Sunday, March 13, 2011

I Was Challenged by a Minister to Blog About Family Value

That’s a difficult subject for me. I’m 61, and like many of my generation, I was  born only because my parents had NO idea how to prevent it, but I was allowed to stay because they were also expected to keep children, like cattle.  My mother had been abandoned by her parents during the Depression and my father’s father was an alcoholic because of the Depression. They have few “values” to pass on except “poverty sucks”.

Fortunately, back in the fifties and sixties, the societal pressures were high to perform and behave, and I was born with a 142 i.q.; if not for these forces, I would have been in constant trouble because my parents provided nothing but an occasional whack on the butt. Dad would occasionally lecture us about life and religion. My mother would threaten to send us to an orphanage if we bothered her. My sister was the Good Girl. She still is, greeting unpleasant subjects with a smile and unbending silence that will not be broken until you drop said unpleasant subject. But she is a Christian and did a good job of her marriage and of raising her two boys; one of whom refuses to have children and the other was so desperate to start a family he passed up a college scholarship. I am the crazy aunt.

I’m not sure what the values were or what a family is, actually. My father died when I was twenty-nine and Mom remarried and move to Florida to keep the questions and problems of family far away from her. I learned to make a family from the cast and crew of my plays, or the students at the theater I was studying at or the building in which I lived. In my twenty-three years at United Media, I suppose UME was the family with me as, again, the crazy aunt.

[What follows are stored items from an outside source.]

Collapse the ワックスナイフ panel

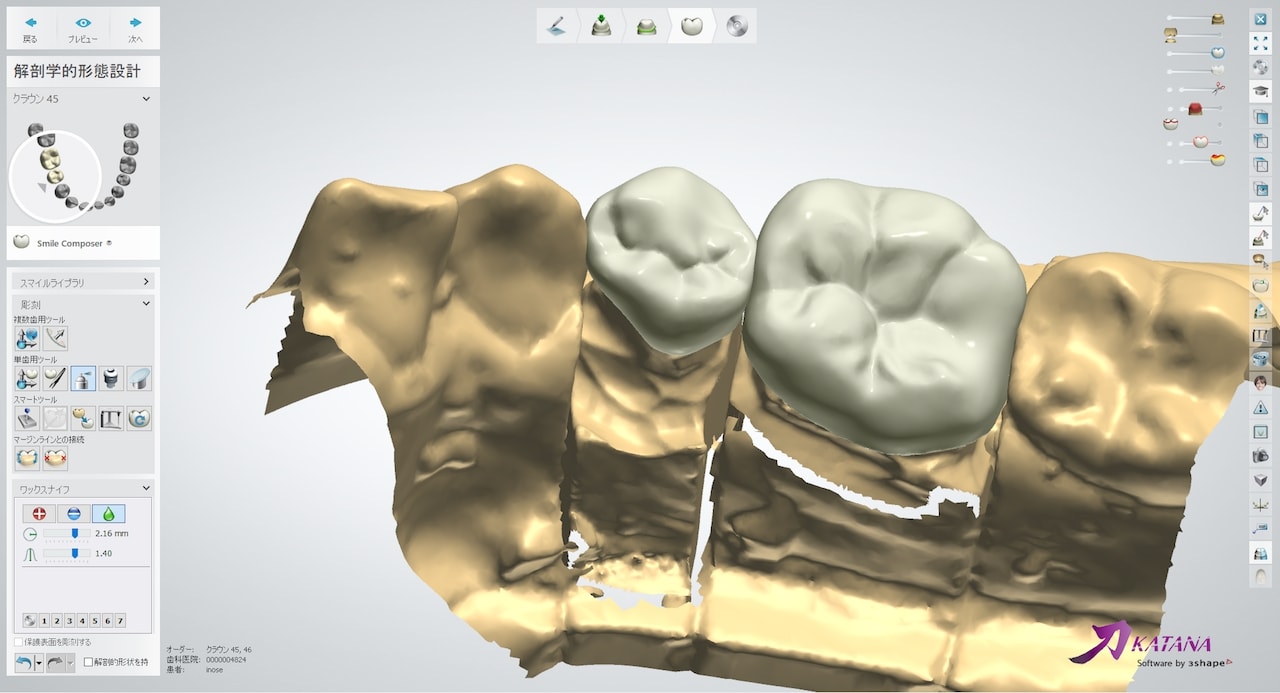click(x=146, y=489)
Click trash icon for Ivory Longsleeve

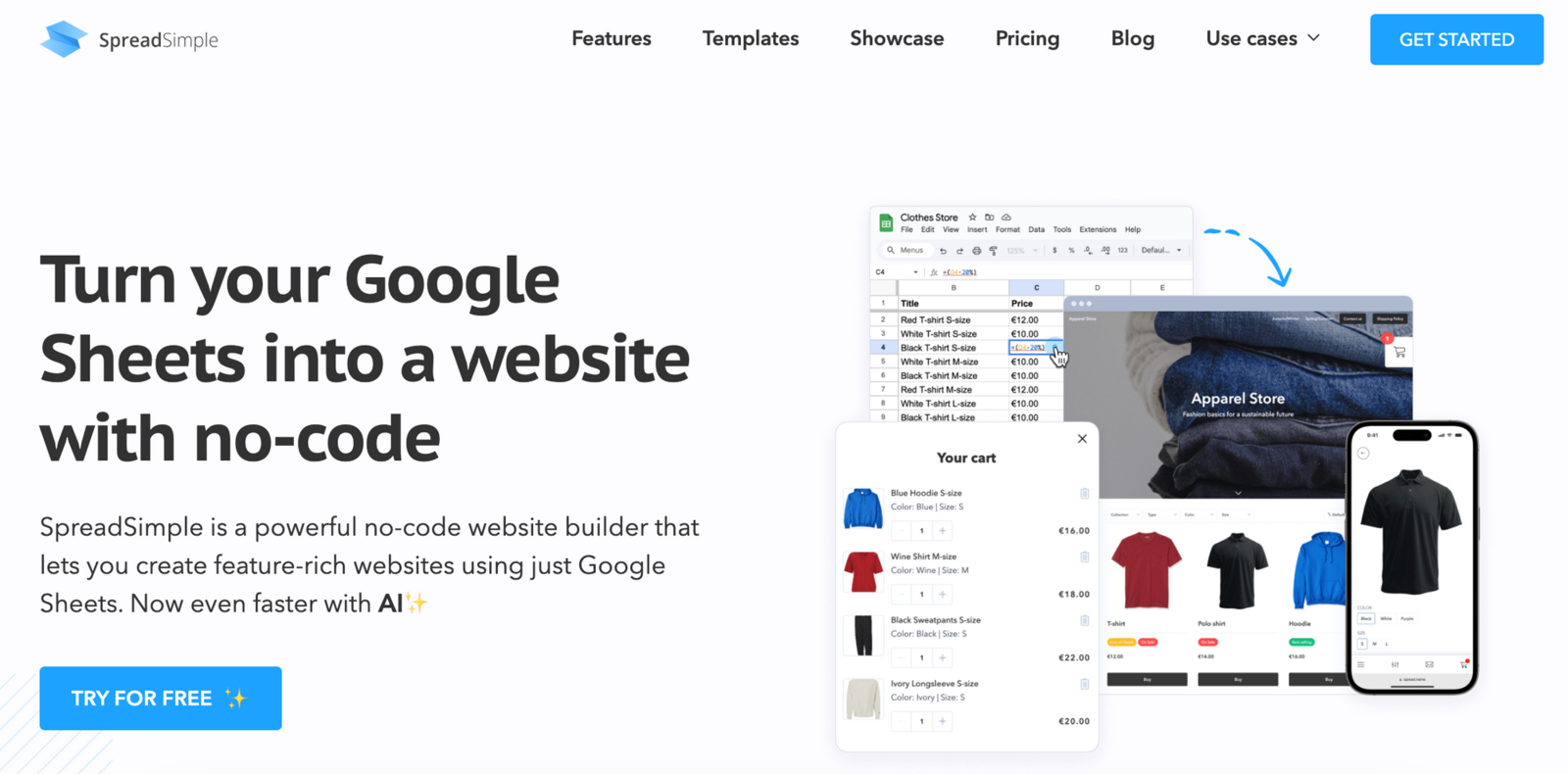(x=1084, y=685)
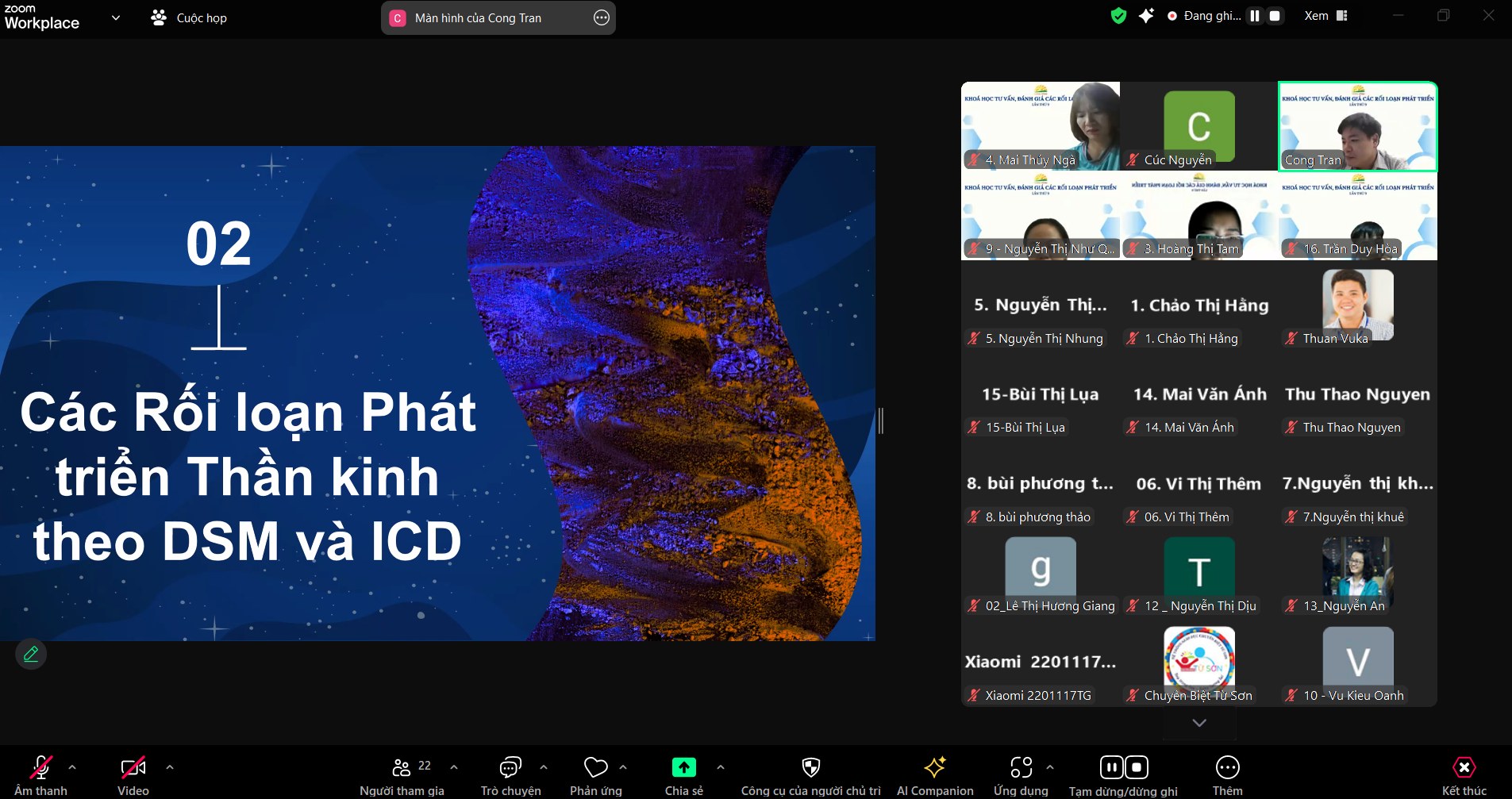The width and height of the screenshot is (1512, 799).
Task: Pause recording from the top recording indicator
Action: pos(1255,16)
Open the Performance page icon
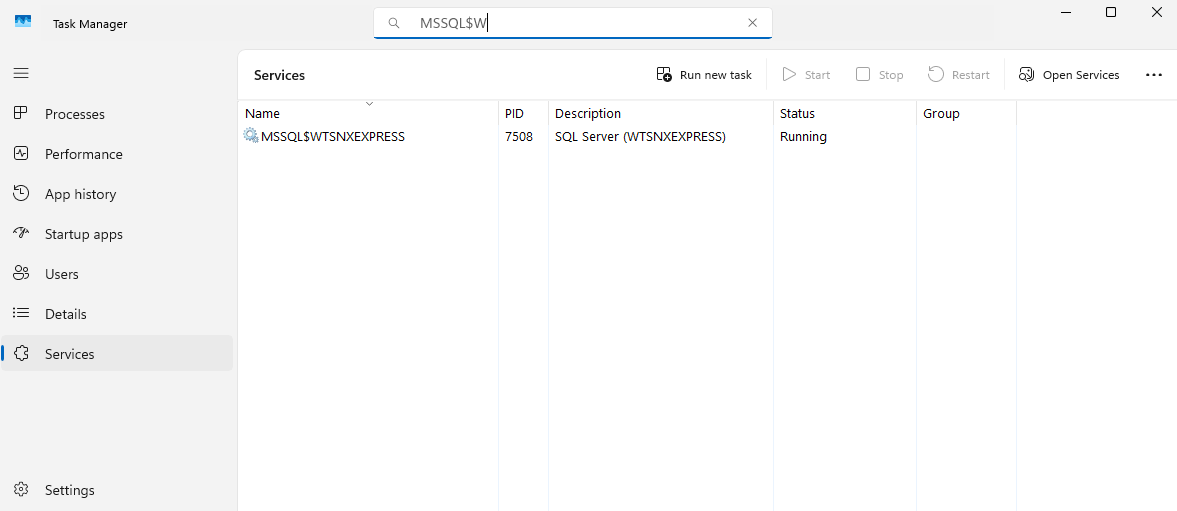The image size is (1177, 511). tap(21, 154)
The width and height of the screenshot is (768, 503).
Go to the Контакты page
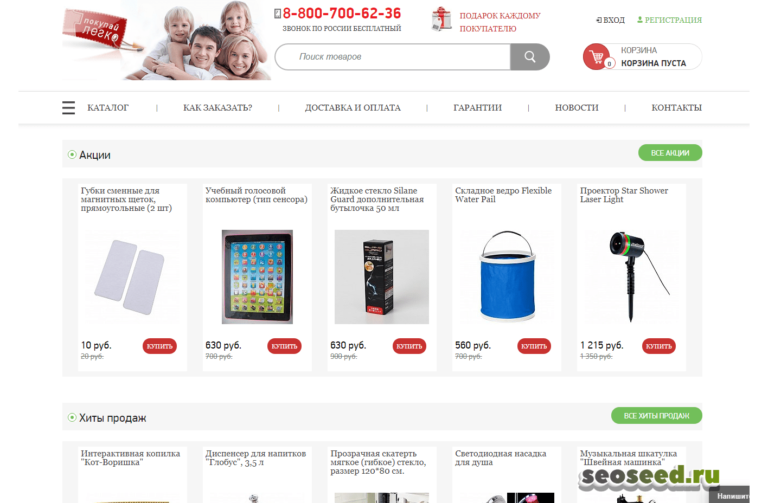pos(676,108)
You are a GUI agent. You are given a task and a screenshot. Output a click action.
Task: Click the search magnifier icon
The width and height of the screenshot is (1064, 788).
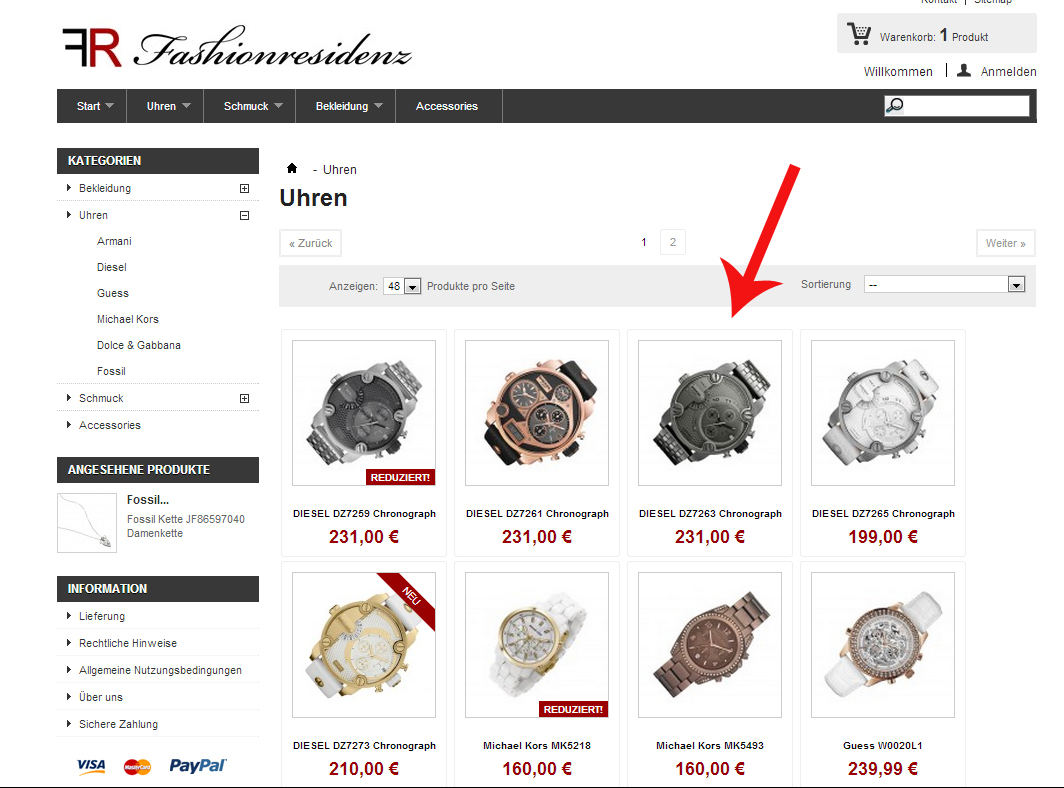(895, 105)
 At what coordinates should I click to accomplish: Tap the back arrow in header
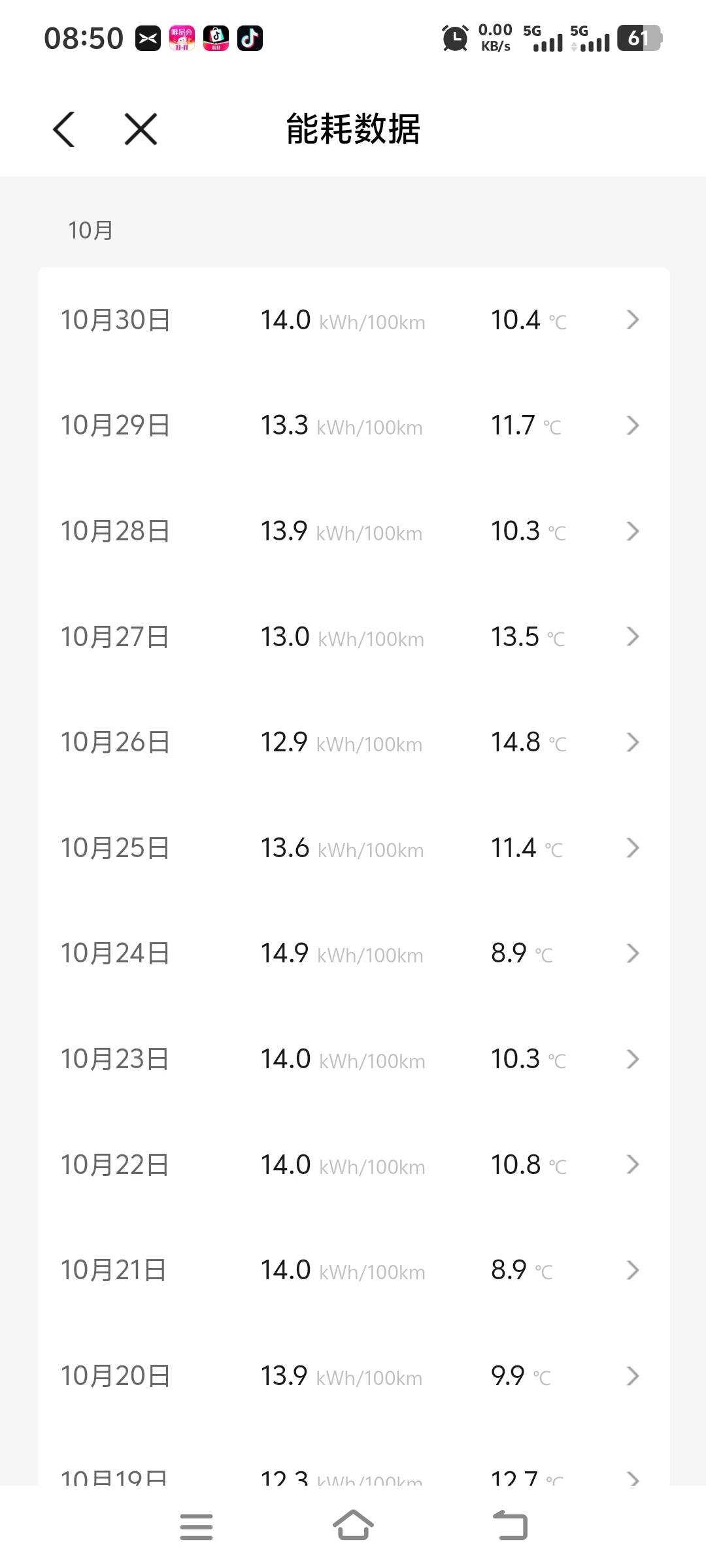(64, 129)
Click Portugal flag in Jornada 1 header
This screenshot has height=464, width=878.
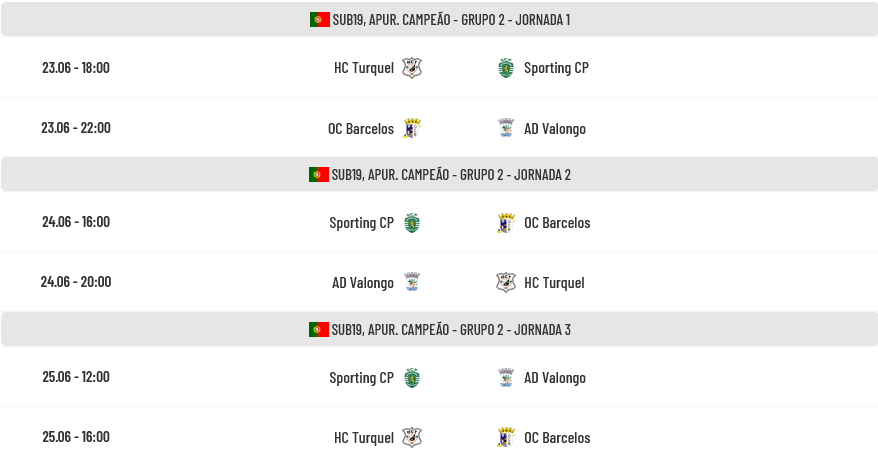click(x=320, y=20)
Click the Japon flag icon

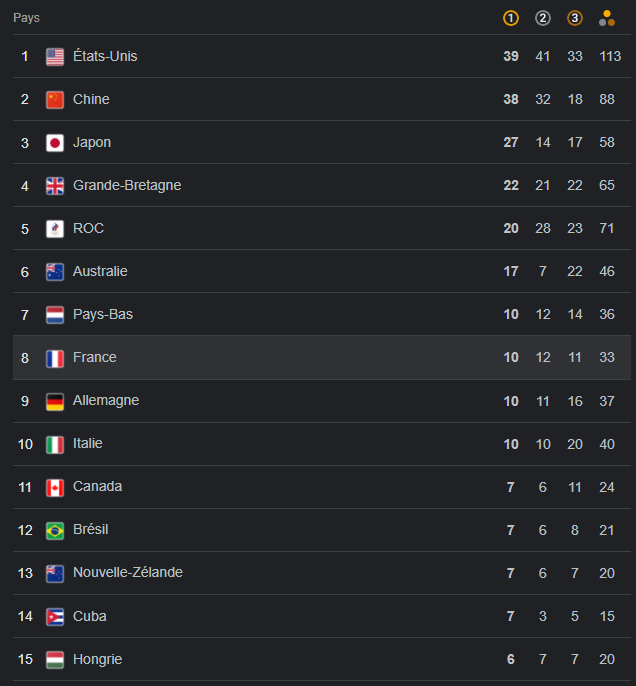55,143
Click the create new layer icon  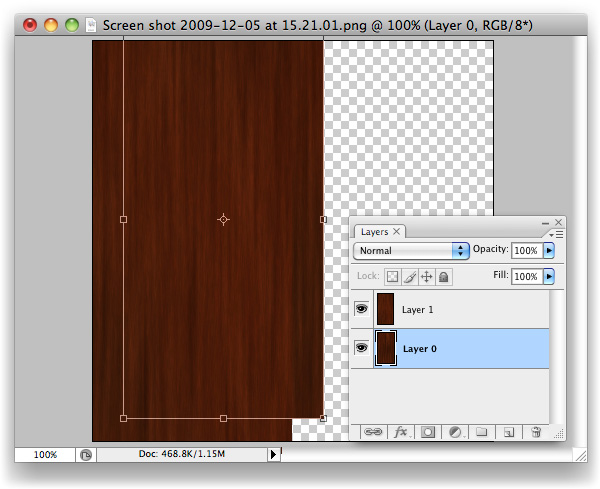[x=508, y=432]
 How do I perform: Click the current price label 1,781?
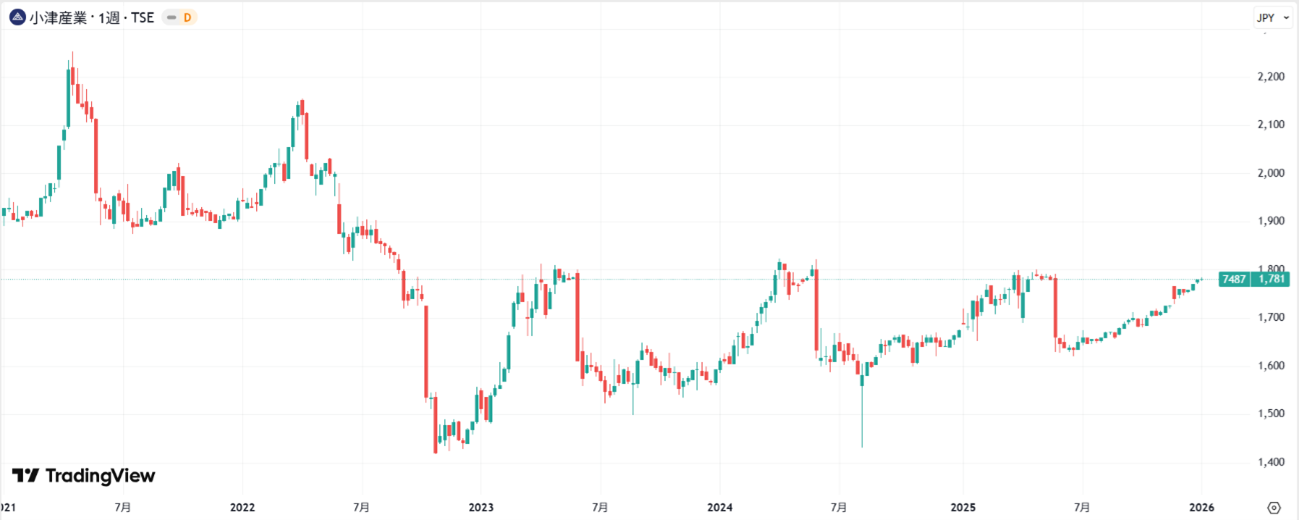(1271, 279)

You can try to make your friends your family until Thanksgiving, when the knives come out and you don’t know what they’re talking about and they don’t understand why the screaming bothers you. My best friend injected herself into another family and disappeared. I met someone who felt like a beloved sibling, but I had to step away and leave this person and pray that this person's friends would take care of...him. My sister has invited me to live near them when the MS cripples me completely, but I will never be invited to live with them. Crazy Aunt and all that.

So, I suppose the Unitarian Church is my family and I do like their values. Forgive me if I don’t volunteer to help with the children. I was taught by my mother that they are noisy pests, but I’m so glad the Church does take care of them. The commitment to taking care of our children; of listening to our children; of loving our children is so vital, especially in the way that Conservative forces are corrupting family values. I'm not the one to come up with the answers...I leave that to the families. But I'll do whatever I can as a writer and a human being to pass them on.